[Records from a collection]
......

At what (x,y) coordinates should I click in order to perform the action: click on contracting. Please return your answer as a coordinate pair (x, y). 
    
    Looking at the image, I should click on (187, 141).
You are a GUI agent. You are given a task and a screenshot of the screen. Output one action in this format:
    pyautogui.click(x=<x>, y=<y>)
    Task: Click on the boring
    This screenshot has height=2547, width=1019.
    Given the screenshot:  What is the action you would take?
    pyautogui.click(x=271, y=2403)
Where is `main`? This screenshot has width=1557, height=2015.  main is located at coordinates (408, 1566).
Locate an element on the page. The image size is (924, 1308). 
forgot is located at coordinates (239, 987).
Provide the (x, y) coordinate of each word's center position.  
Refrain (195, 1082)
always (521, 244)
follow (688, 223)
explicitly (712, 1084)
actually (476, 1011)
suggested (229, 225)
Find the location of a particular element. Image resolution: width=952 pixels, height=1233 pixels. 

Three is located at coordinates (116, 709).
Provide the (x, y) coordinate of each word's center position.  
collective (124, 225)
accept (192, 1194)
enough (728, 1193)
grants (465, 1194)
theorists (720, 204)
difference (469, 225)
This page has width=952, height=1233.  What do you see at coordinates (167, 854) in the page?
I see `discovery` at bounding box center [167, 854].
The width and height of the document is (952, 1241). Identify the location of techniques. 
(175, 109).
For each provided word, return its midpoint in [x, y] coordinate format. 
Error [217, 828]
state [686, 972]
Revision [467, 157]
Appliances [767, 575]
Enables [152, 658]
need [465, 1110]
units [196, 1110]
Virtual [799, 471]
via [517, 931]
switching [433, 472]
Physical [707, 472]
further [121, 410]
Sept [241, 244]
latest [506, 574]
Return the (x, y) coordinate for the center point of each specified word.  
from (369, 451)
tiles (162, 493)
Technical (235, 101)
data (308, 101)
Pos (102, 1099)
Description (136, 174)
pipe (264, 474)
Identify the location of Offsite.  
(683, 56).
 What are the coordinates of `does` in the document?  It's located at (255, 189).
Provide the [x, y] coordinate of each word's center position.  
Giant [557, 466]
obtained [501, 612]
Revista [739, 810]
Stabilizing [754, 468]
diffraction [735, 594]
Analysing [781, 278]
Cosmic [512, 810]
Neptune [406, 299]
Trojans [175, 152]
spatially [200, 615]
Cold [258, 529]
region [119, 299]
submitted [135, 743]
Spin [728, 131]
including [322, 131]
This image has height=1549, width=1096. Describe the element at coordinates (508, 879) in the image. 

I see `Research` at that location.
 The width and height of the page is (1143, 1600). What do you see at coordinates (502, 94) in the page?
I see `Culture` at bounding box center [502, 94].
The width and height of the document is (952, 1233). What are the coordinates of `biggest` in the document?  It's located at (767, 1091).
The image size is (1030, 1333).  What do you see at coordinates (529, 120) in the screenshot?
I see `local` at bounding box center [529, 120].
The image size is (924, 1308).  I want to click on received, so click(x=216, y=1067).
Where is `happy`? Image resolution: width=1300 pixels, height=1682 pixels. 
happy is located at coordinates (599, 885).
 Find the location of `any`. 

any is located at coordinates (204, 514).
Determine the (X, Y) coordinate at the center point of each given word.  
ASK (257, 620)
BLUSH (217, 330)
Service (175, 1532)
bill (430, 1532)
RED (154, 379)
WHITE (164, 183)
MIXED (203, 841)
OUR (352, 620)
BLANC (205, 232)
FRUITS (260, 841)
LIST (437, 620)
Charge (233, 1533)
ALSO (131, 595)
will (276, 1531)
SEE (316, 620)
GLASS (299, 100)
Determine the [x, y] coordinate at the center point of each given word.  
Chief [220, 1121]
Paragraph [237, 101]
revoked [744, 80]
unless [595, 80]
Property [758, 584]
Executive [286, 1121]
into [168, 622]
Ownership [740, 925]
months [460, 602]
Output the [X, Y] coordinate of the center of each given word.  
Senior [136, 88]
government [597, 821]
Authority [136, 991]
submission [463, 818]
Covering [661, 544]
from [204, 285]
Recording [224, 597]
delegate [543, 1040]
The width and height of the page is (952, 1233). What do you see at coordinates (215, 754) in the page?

......

Instruction:
Rewrite the data starting at the line that contains "accept (192, 1194)" and ending at the line that contains "pipe (264, 474)" as a Markdown table with two columns, Index and Entry. Number each row in Index, place the line in Entry, and omit blank lines.

Result of the task:
| Index | Entry |
|---|---|
| 1 | accept (192, 1194) |
| 2 | enough (728, 1193) |
| 3 | grants (465, 1194) |
| 4 | theorists (720, 204) |
| 5 | difference (469, 225) |
| 6 | This page has width=952, height=1233.  What do you see at coordinates (167, 854) in the page? |
| 7 | I see `discovery` at bounding box center [167, 854]. |
| 8 | The width and height of the document is (952, 1241). Identify the location of techniques.  |
| 9 | (175, 109). |
| 10 | For each provided word, return its midpoint in [x, y] coordinate format.  |
| 11 | Error [217, 828] |
| 12 | state [686, 972] |
| 13 | Revision [467, 157] |
| 14 | Appliances [767, 575] |
| 15 | Enables [152, 658] |
| 16 | need [465, 1110] |
| 17 | units [196, 1110] |
| 18 | Virtual [799, 471] |
| 19 | via [517, 931] |
| 20 | switching [433, 472] |
| 21 | Physical [707, 472] |
| 22 | further [121, 410] |
| 23 | Sept [241, 244] |
| 24 | latest [506, 574] |
| 25 | Return the (x, y) coordinate for the center point of each specified word.   |
| 26 | from (369, 451) |
| 27 | tiles (162, 493) |
| 28 | Technical (235, 101) |
| 29 | data (308, 101) |
| 30 | Pos (102, 1099) |
| 31 | Description (136, 174) |
| 32 | pipe (264, 474) |